Friday, September 9, 2011

That's It

That's It
by Scott Bradley


A Zen master lay on his death bed, surrounded by his disciples, when a squirrel chattered on the roof. "That's it; there's nothing more!" he exclaimed.

Alan Watts closes his The Way of Zen with this story, and it is one of my favorites. I've mentioned it before, no doubt. I am reminded of it often since I see a squirrel outside my window nearly every morning and frequently hear its chatter in the trees above.

What did that Zen master mean? What did the squirrel mean? Nothing at all. It chattered, as squirrels are wont to do. Yet within that apparently purposeless and meaningless chatter is contained the totality of Reality. Had it been a woodpecker's "tap, tap, tap", the master would have said the same. Or the fall of a limb. Or the tumble of a stone.

This intimacy with the world becomes possible when meaning and distinctions are forgotten. Vastness is that experience of Reality where all things disappear in their individuation, only to re-emerge in their uniqueness. When Zhuangzi suggests we "hide the world in the world" where nothing can be lost, he is suggesting this same realization. Because "all is One", every individual thing contains the Whole. And that is where we find it.

Forgetting the actual physics of the case, we might look upon all things as black holes. Our every attempt to contain them in thought, to understand and explain them, is in vain. They absorb all definition into their opaque thusness. Yet these most opaque of all things, these black holes, are themselves gateways into the Luminous Mystery. Sucked into them we pass into the Whole.

Guo Xiang, the editor of and commentator on the Zhuangzi, suggests we "vanish into things". I think this is what he had in mind. And, as I have previously written, this becomes possible when we vanish into the mystery of ourselves, for we, too, are black holes.

When Zhuangzi's Yan Hui vanished into the "empty room", that innermost place where life itself springs forth as "a kind of emptiness", he realized himself as mystery, and Mystery therein. Thus was he able to say, "'myself' has never begun to exist". To experience the Whole is likewise to lose one's individuated distinctiveness — only to re-emerge in one's glorious uniqueness as an expression of the Whole.

"That's it; there's nothing more!" This was an exclamation of joy. The joy of realizing Vastness in every individual thing.
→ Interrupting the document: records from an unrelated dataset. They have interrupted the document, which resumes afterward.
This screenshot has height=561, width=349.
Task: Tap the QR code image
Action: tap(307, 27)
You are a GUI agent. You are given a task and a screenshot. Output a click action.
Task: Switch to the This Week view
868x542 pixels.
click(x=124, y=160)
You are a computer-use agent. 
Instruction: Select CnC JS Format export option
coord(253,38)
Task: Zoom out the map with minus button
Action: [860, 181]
You can check out Scott's writings on Zhuangzi here.

1 comment:

  1. Random side thought related to the first paragraph....
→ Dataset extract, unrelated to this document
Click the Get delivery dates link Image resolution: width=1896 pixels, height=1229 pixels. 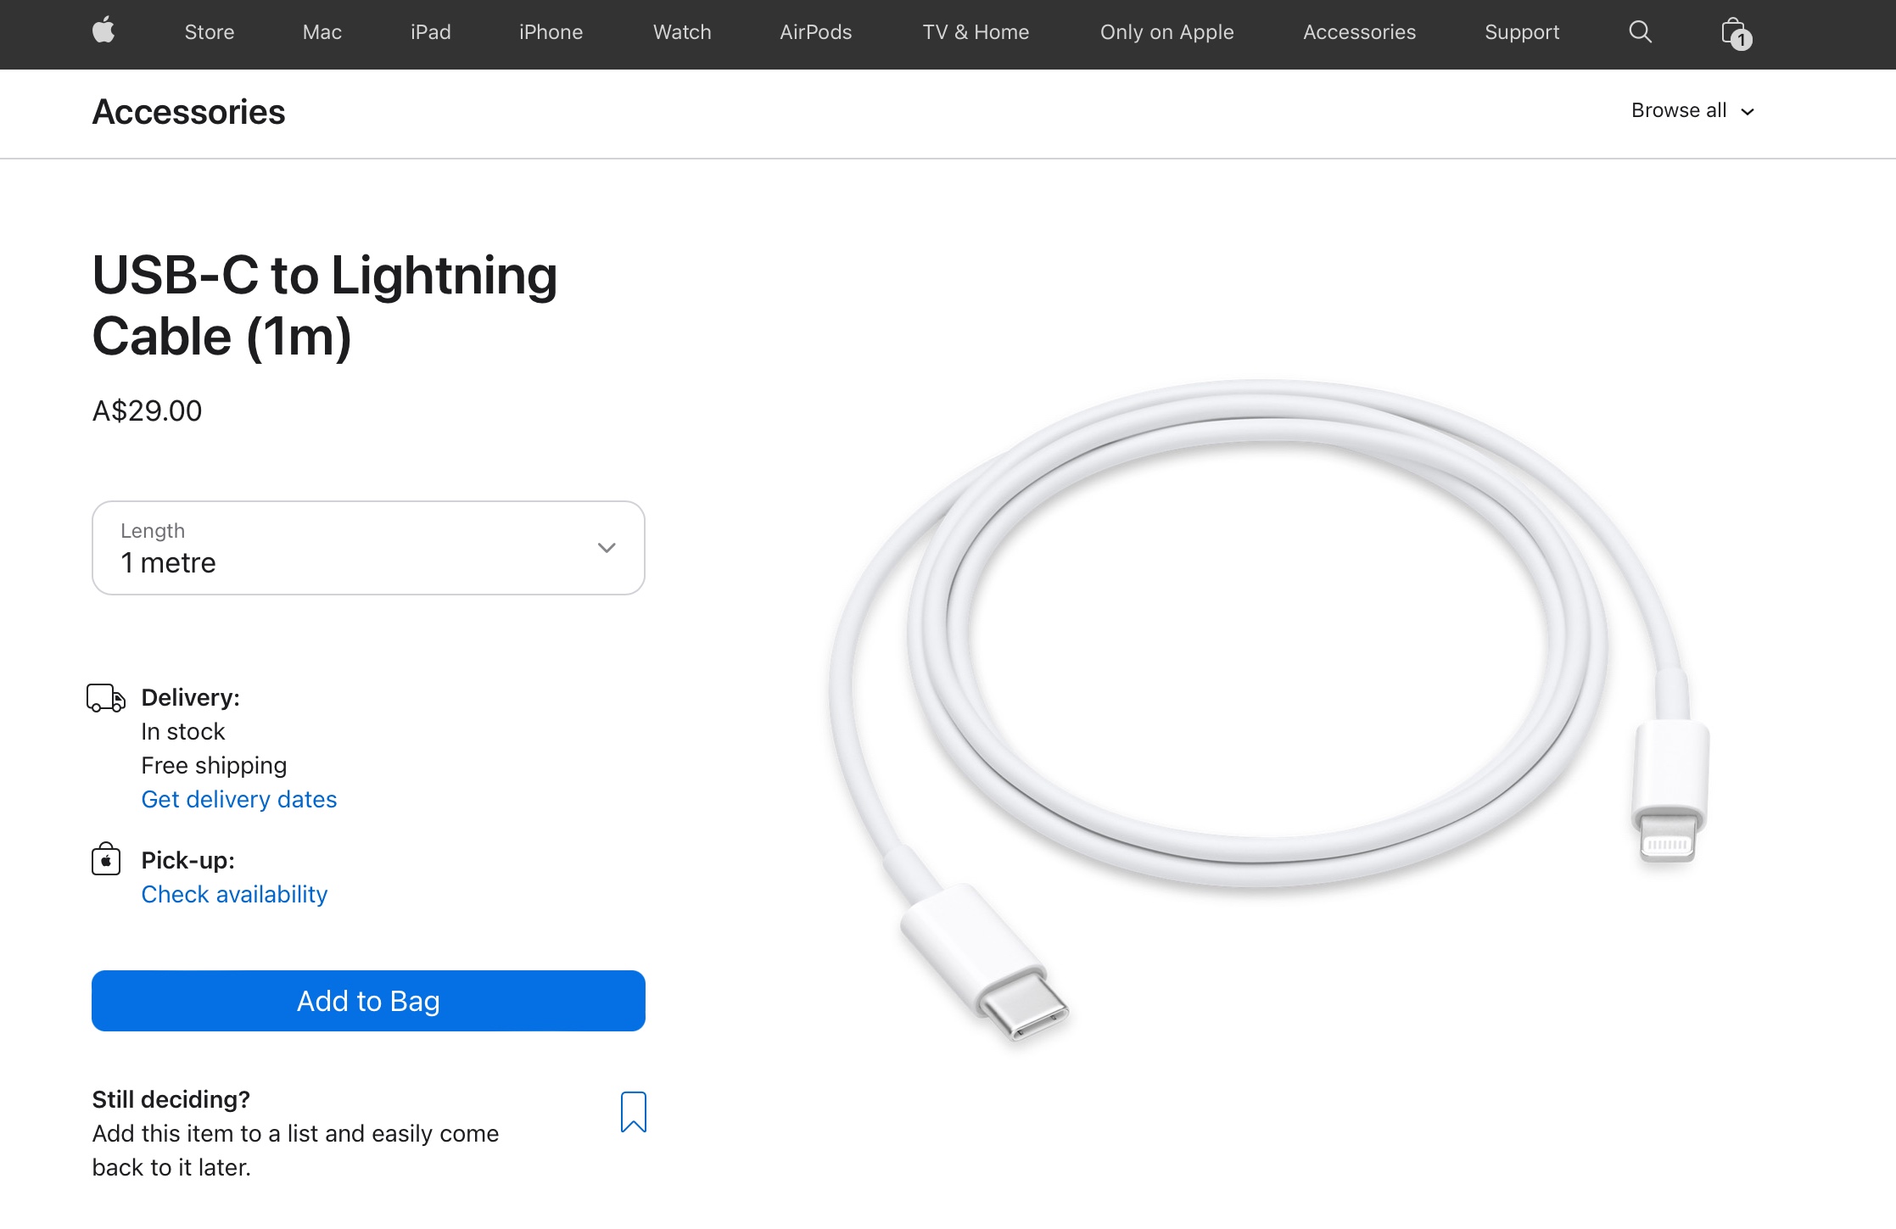pos(238,799)
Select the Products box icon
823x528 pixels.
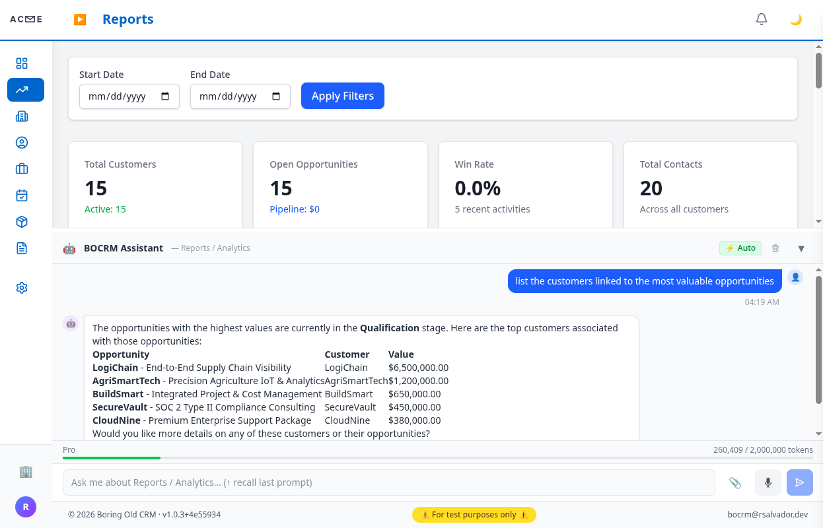[x=21, y=222]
    "Something like the noise a squirrel makes points so clearly to some and then to others they buy a gold plated squirrel and keep it on the mantel piece. Some then buy a very large squirrel to keep in their garden, hallway or door step to display to neighbours how their belief in the holy squirrel is larger and grander than all but the rich temple who have a gold plated squirrel 16 feet high on the roof containing the remains of the actual squirrel who walked over the roof that day.

    Simple pointers are all we need but many will always make a religion out of it."